Aurora de F.W. Murnau

Há destes filmes! Daqueles que já não se julgam. Daqueles que parece pura perda de tempo afirmar-se ser bom ou não.
Eu vou já sossegar toda a gente a esse respeito. “Sunrise: a Song of Two Humans” é uma obra-prima do cinema. Pelo menos para mim, é! Aliás, vou ser mesmo mais contundente. “Sunrise” é Arte numa das suas mais sublimes interpretações.

Dito isto, que mais posso comentar acerca deste filme? Tanto e tanta coisa que as palavras atropelam-se nos dedos. Vamos começar por alguns aspectos da mitologia que circunda a feitura deste filme.

Murnau era um cineasta alemão, um dos fundadores do expressionismo alemão, corrente artística do início do século XX, sendo à data da feitura deste Aurora já famoso por filmes tão emblemáticos como sejam “Nosferatu” (o primeiro filme de terror da historia do cinema), “Fausto”, entre tantos outros. Convidado pelo patrão da Fox para expressar a sua arte nos EUA, Murnau teve algo sem precedentes na 7ª Arte na América, tão inédito que viria a se tornar parte mitologia. Murnau pôde operar sem limites de orçamento e sem a interferência dos produtores. O que em mãos menores poderia ser um desastre, com este realizador moldou-se numa sinfonia em imagens, um pedaço de Belo extraído da natureza sem desculpas.
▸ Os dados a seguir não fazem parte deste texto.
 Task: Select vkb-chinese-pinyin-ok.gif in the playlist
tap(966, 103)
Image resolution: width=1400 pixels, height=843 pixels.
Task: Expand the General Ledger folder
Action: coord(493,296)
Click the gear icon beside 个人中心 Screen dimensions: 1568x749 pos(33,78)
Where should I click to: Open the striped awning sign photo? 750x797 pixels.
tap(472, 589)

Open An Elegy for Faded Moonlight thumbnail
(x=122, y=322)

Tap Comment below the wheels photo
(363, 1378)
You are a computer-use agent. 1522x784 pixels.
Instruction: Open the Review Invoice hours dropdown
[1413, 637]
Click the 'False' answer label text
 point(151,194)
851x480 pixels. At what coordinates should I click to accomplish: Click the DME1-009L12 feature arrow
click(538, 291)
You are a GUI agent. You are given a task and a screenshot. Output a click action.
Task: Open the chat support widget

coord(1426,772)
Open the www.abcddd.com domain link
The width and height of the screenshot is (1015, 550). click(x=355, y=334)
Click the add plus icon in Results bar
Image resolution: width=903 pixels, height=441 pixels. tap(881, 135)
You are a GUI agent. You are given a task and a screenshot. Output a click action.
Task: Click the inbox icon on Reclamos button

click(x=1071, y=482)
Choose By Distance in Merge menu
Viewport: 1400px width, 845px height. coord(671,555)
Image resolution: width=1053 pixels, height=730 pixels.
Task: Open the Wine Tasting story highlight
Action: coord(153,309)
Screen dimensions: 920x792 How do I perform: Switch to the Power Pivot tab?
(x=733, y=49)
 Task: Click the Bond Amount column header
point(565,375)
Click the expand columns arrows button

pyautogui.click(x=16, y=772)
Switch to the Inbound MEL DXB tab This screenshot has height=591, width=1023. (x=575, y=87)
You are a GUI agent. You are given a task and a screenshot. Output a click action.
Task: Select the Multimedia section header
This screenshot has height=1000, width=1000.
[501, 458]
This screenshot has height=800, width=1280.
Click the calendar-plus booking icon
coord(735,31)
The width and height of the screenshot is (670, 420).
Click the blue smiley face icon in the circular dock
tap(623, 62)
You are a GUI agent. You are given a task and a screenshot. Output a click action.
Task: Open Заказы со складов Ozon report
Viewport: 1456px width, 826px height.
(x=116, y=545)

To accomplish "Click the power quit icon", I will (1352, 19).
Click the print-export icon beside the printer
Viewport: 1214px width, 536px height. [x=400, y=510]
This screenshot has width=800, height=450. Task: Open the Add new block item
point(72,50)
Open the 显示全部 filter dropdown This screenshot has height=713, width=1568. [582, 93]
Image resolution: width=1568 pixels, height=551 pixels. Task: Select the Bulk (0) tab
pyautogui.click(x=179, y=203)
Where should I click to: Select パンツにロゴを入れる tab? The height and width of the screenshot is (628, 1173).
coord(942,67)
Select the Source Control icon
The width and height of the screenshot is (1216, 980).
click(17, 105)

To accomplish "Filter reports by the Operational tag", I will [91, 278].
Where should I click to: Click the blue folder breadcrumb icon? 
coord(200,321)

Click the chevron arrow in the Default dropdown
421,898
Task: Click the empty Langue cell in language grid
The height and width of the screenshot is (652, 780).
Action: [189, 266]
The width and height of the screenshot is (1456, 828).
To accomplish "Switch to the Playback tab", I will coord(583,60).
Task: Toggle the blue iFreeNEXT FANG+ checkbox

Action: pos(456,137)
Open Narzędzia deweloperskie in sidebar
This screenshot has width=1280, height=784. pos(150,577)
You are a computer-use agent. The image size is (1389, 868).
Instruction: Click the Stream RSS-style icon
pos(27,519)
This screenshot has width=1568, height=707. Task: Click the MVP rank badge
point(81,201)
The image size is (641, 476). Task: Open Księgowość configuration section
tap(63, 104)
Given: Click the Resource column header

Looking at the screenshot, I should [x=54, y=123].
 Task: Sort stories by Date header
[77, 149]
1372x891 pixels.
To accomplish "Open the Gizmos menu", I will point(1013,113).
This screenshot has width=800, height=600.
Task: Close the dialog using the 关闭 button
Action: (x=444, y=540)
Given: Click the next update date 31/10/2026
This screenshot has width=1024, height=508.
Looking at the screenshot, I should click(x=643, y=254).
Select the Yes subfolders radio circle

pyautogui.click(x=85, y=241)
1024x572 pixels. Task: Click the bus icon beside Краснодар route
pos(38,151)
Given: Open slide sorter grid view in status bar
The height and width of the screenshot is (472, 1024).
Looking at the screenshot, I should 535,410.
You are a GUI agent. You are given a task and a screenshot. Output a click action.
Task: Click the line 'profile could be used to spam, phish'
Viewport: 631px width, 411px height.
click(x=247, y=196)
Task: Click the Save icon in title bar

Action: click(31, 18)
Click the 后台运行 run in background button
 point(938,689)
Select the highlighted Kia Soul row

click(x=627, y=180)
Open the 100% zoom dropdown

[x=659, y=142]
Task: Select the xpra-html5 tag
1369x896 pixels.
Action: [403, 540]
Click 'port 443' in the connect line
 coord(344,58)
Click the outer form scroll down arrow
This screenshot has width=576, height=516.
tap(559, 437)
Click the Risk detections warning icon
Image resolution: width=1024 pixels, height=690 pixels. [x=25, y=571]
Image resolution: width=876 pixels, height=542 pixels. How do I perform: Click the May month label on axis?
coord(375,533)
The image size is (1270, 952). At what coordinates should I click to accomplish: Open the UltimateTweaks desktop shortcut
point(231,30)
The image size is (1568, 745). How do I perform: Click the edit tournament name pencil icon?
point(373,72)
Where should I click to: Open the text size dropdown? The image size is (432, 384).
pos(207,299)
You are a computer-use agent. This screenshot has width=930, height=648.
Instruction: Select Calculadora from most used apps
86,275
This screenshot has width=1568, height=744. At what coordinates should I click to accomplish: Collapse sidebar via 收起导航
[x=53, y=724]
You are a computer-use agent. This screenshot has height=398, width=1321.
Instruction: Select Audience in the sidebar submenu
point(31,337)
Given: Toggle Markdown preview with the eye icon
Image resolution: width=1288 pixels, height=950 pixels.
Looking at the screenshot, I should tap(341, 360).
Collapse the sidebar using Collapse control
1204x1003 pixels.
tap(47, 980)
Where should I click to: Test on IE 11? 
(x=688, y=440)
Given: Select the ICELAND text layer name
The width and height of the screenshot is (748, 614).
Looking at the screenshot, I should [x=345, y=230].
A história é desarmantemente simples. Um homem do campo, casado, envolve-se com uma bela mulher da cidade. Ela, sibilante, hipnotizadora, convence-o a ver-se livre da mulher para que possam gozar a sua mútua companhia sem atropelos. Não revelo nada de especial ao dizer que ele não consegue levar a bom porto (neste caso, mau) a sua tenebrosa intenção e o que vem a seguir é... pura e simplesmente... sublime. O casal viaja até a cidade e, paulatinamente, recuperam algo que, afinal, sempre existiu: um amor incondicional.

Como podem ver, não existe nada de extraordinário no enredo que, neste caso, não tem quase qualquer importância. Os sentimentos, expressos pelo actores e pela excepcional câmara de Murnau, transcendem-no de tal forma que se tornam o alfa e o ómega da história. Nada é mais importante. Nada mais pungente do que ver o peso que é levantado das costas arqueadas do marido, dos seus olhos negros que recuperam o brilho, da pesada tristeza que dá lugar ao júbilo do amor. A emoção é de tal modo universal que é imediatamente reconhecida, mas sem lugares comuns, sem formas feias e banais. O lirismo e a poesia são inquestionáveis.

Nada é deixado ao acaso: as formas das letras entre cenas (para quem não sabe, este filme é mudo); a caracterização dos personagens; os cenários. Mas feito sem estrutura seca e matemática. Brilha e pulsa com a vida da história que, tal como diz (e muito bem) o subtítulo, não é mais que a canção entre dois humanos.

O que já não é por acaso é que o “Cahiers do Cinema” tenha uma vez dito que este se tratava do “filme mais belo do mundo”. É provável que sim.